Whosoever is last is here regarded as first.(4) Their dress neither
provokes remark nor calls for admiration. In whatever guise a man shows
himself he is neither censured nor flattered. Long fasts help no one
here. Starvation wins no deference, and the taking of food in
moderation is not condemned. "To his own master" each one "standeth or
falleth."(5) No man judges another lest he be judged of the Lord.(6)
Backbiting, so common in other parts, is wholly unknown here.

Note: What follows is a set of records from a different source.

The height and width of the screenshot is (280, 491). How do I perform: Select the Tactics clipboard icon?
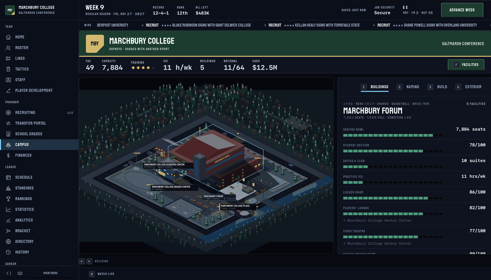point(8,69)
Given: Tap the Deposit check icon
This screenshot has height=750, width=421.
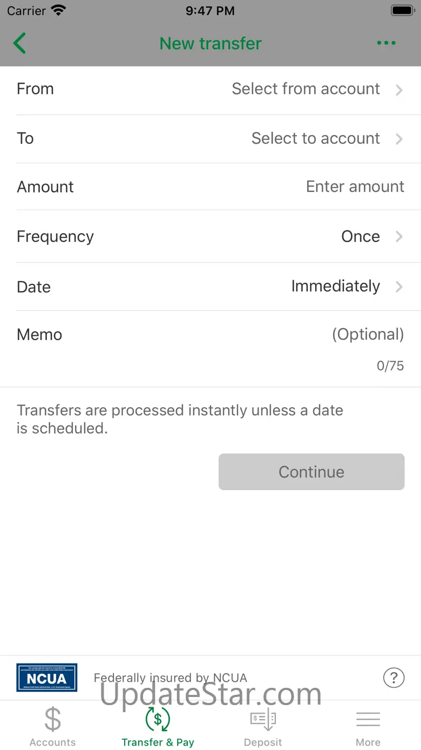Looking at the screenshot, I should [263, 719].
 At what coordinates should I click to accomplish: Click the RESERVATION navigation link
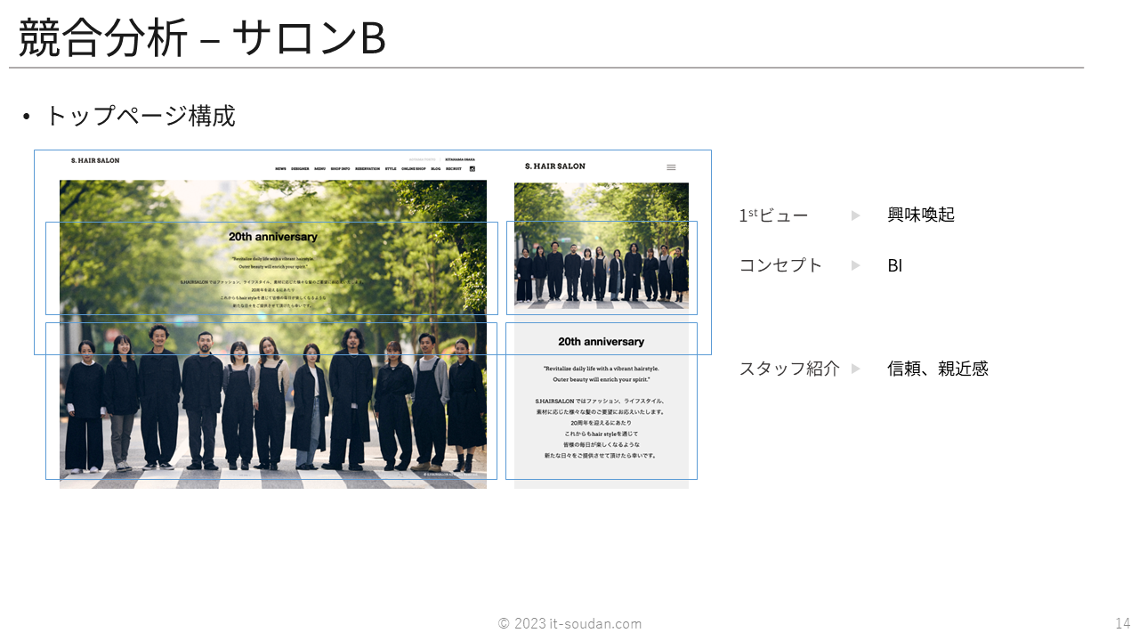coord(368,168)
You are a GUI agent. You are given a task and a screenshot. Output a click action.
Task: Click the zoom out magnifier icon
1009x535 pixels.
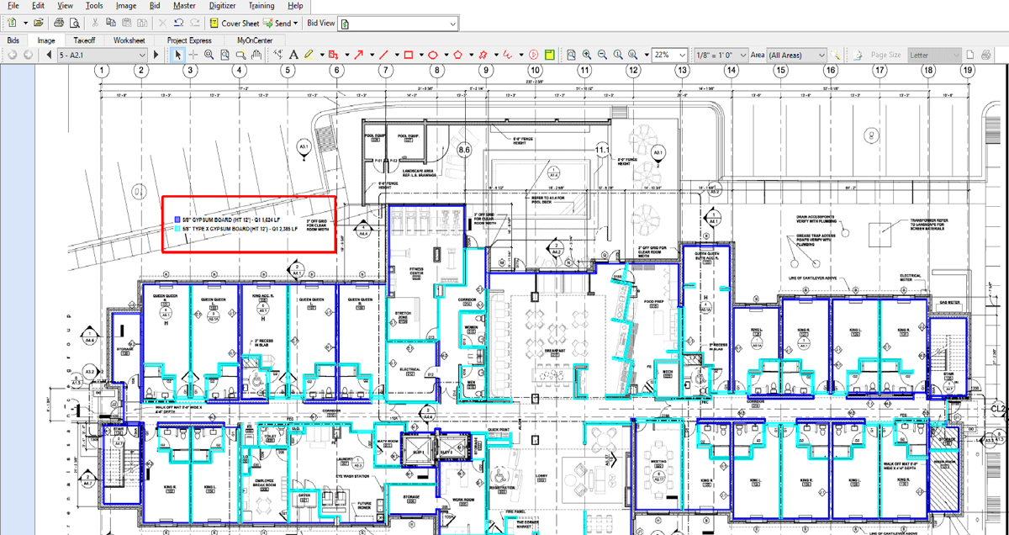coord(602,55)
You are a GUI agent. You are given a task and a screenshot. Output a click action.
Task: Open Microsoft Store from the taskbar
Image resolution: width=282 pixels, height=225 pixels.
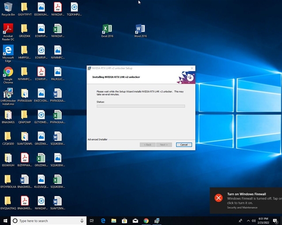tap(125, 221)
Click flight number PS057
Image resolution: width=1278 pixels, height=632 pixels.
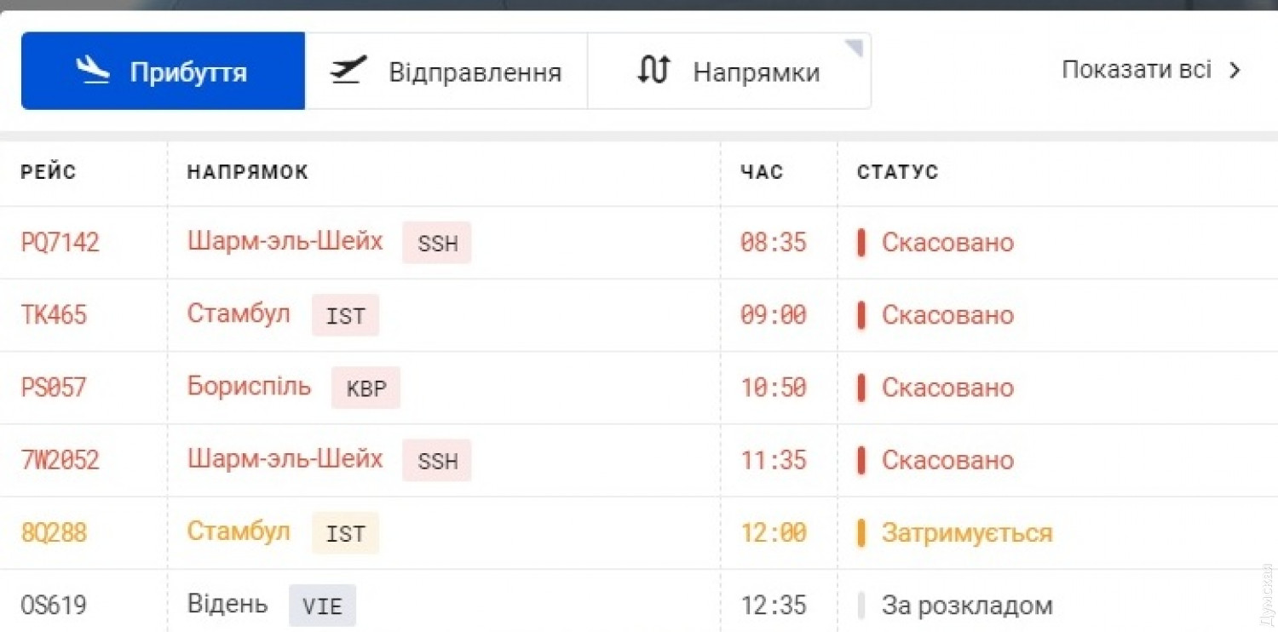click(x=54, y=388)
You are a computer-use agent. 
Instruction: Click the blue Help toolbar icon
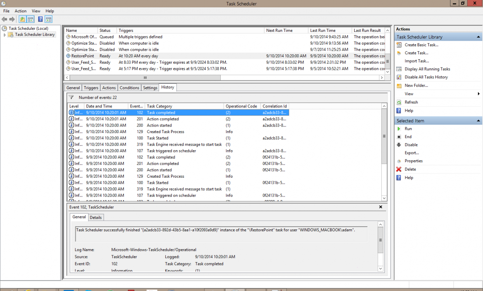pyautogui.click(x=40, y=19)
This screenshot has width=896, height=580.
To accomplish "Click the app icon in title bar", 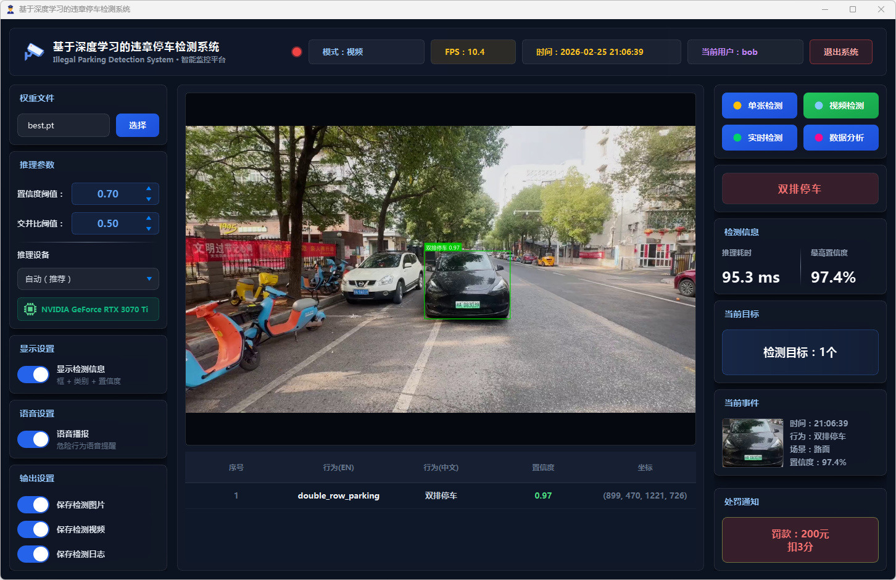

Sensuality and excess are far removed from us. And in the city there
are so many places of prayer that a day would not be sufficient to go
round them all.
11. But, as every one praises most what is within
his reach, let us pass now to the cottage-inn which sheltered Christ
and Mary.(7) With what expressions and what language can we set before
you the cave of the Saviour? The stall where he cried as a babe can be
best honored by silence; for words are inadequate to speak its praise.
Where are the spacious porticoes? Where are the gilded ceilings? Where
are the mansions furnished by the miserable toil of doomed wretches?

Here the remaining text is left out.